Nell’ultima parte del libro approfondisco il concetto di educazione. Educare non significa solo dire o fare, ma soprattutto avere uno sguardo di luce, uno sguardo nuovo. La realtà non è ciò che vediamo, ma ciò che facciamo esistere. Facciamo un esempio: se descriviamo una persona solo attraverso i suoi difetti, la presentiamo in modo negativo. Ma se ci concentriamo sui suoi pregi, pur parlando della stessa persona, ne emergerebbe un’immagine positiva. L’educatore, in particolare lo scout, è un esperto di positività, capace di vedere la luce negli altri. Inoltre, non solo deve avere questo sguardo positivo, ma deve anche essere capace di ascoltare, perché per vedere il positivo, bisogna saper ascoltare. Infine, deve essere capace di parlare all’altro.

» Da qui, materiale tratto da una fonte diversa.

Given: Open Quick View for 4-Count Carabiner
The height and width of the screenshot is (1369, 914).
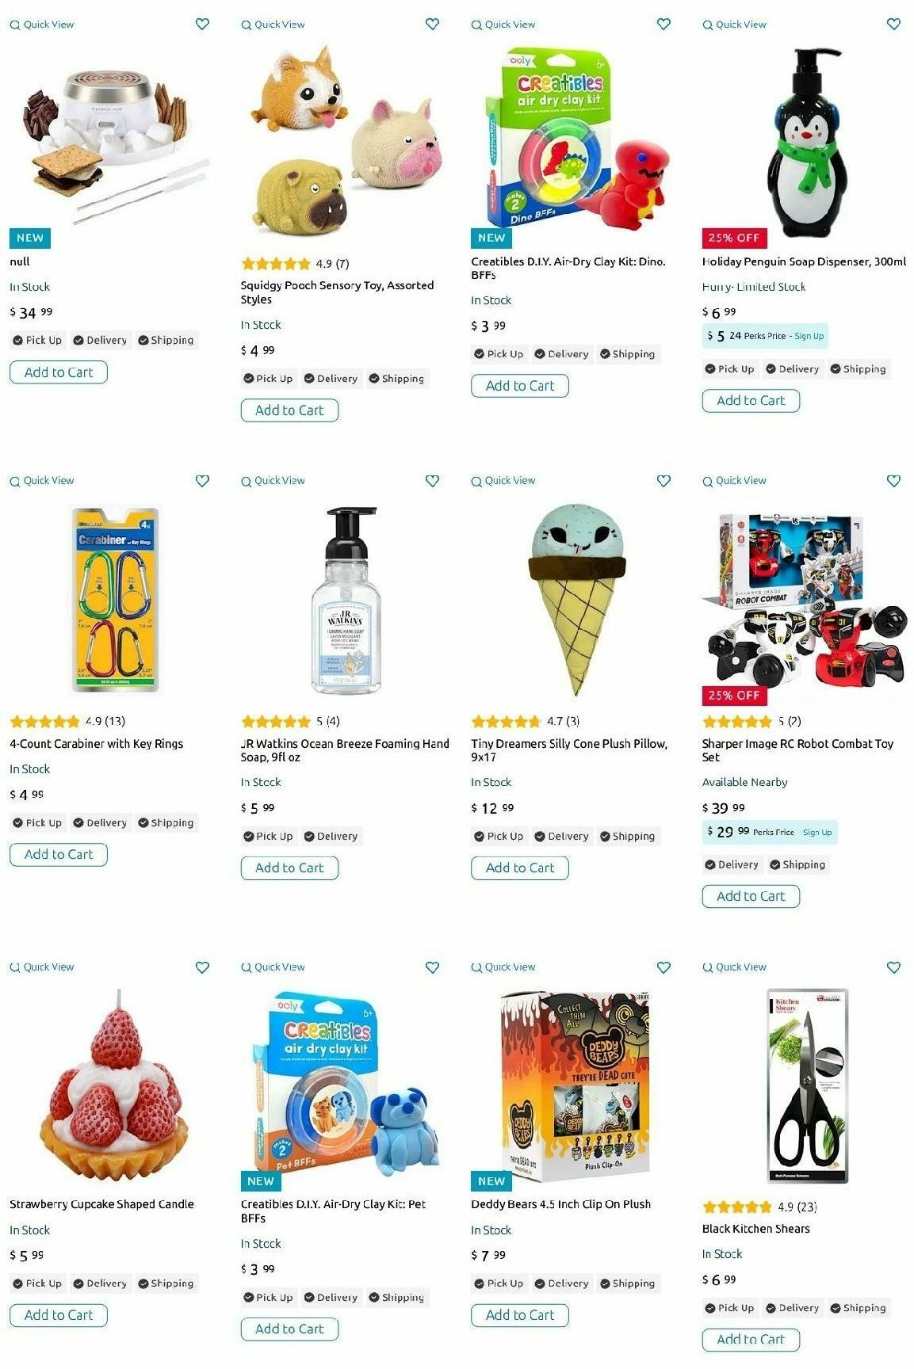Looking at the screenshot, I should 42,481.
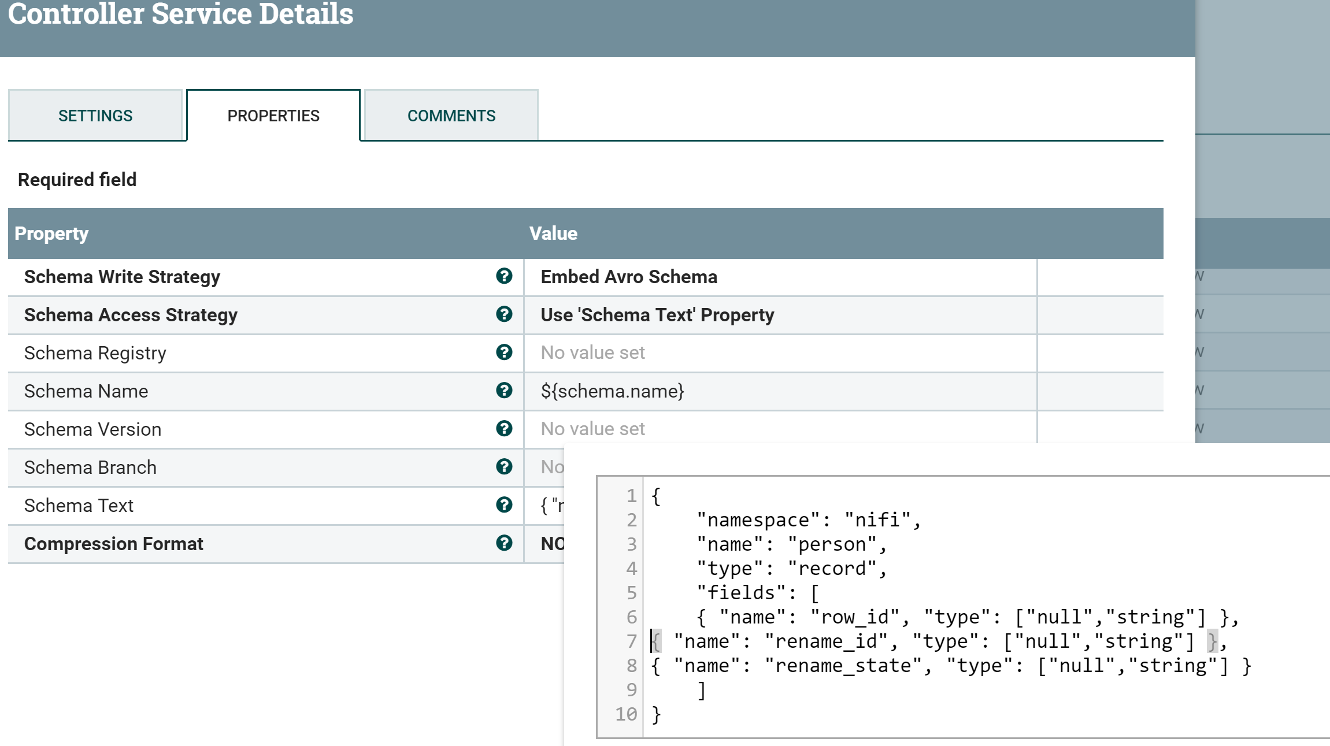Viewport: 1330px width, 746px height.
Task: Click Schema Version 'No value set' cell
Action: (x=592, y=429)
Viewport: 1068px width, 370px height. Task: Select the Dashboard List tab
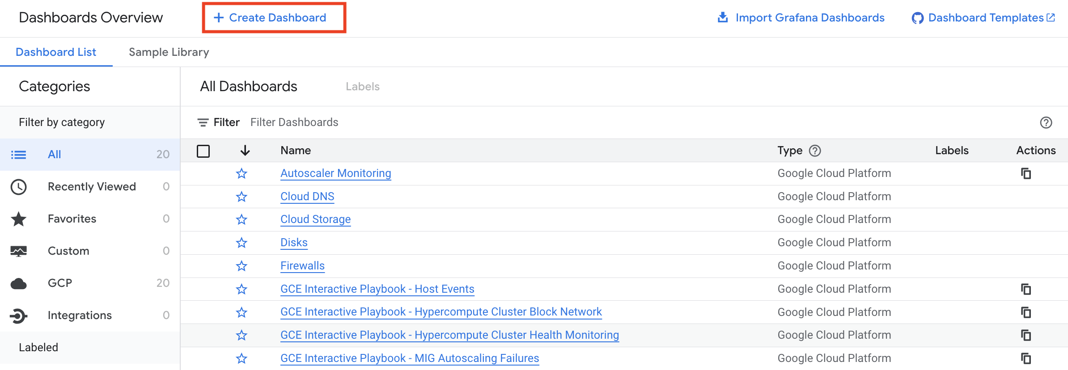[56, 52]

Vorrei soffermarmi un attimo sulla parola. Nel Vangelo di Giovanni si dice che Gesù era la Parola. Con le parole possiamo fare molto male, pensiamo a tutte le guerre: prima si fanno con le parole, poi con le armi. Ma con le parole possiamo anche fare miracoli. Ecco, lo strumento educativo per eccellenza oggi è la parola. Ma come dovrebbe essere la parola? Forse sono ardito nel dirlo, ma credo che la nostra parola dovrebbe riflettere la stessa parola che Dio usa con noi. Dio, che è uno solo, non è solo: è in compagnia, una compagnia che ci insegna che anche la nostra parola dovrebbe essere polisemica, in compagnia. Una parola che dà sostanza.
Nel libro, ho diviso questo concetto in tre aspetti: il primo è l’empatia, che assomiglia a Dio Padre, il quale è vicino a noi. Il secondo aspetto è la verità, rappresentata dal Figlio, che è la verità delle cose. Il terzo è il sostegno, simile allo Spirito Santo, che ci sostiene. Il modo in cui dovremmo parlare tra di noi, quindi, dovrebbe essere ternario: empatia, verità e sostegno.
Facciamo un esempio: se un ragazzo commette un errore, non dovremmo dirgli semplicemente “hai sbagliato”, come si faceva una volta. La prima parte del discorso dovrebbe essere di empatia: “Mi dispiace che tu abbia fatto questa cosa.” La seconda parte dovrebbe chiarire l’errore: “Hai sbagliato qui, qui e qui.” Ma è fondamentale la terza parte, che guarda al futuro: “Sono sicuro che la prossima volta farai meglio, sono certo che saprai cosa fare.” Questo approccio aiuta la persona a entrare dentro di sé e a scoprire la ricchezza che ha dentro. Come diceva Maria Montessori, una donna straordinaria e profetica, educare non significa fare qualcosa all’altro, ma aiutare l’altro a scoprire la bellezza che già possiede.
Questa è la felicità: la gioia di scoprire che dentro di noi ci sono tante cose belle.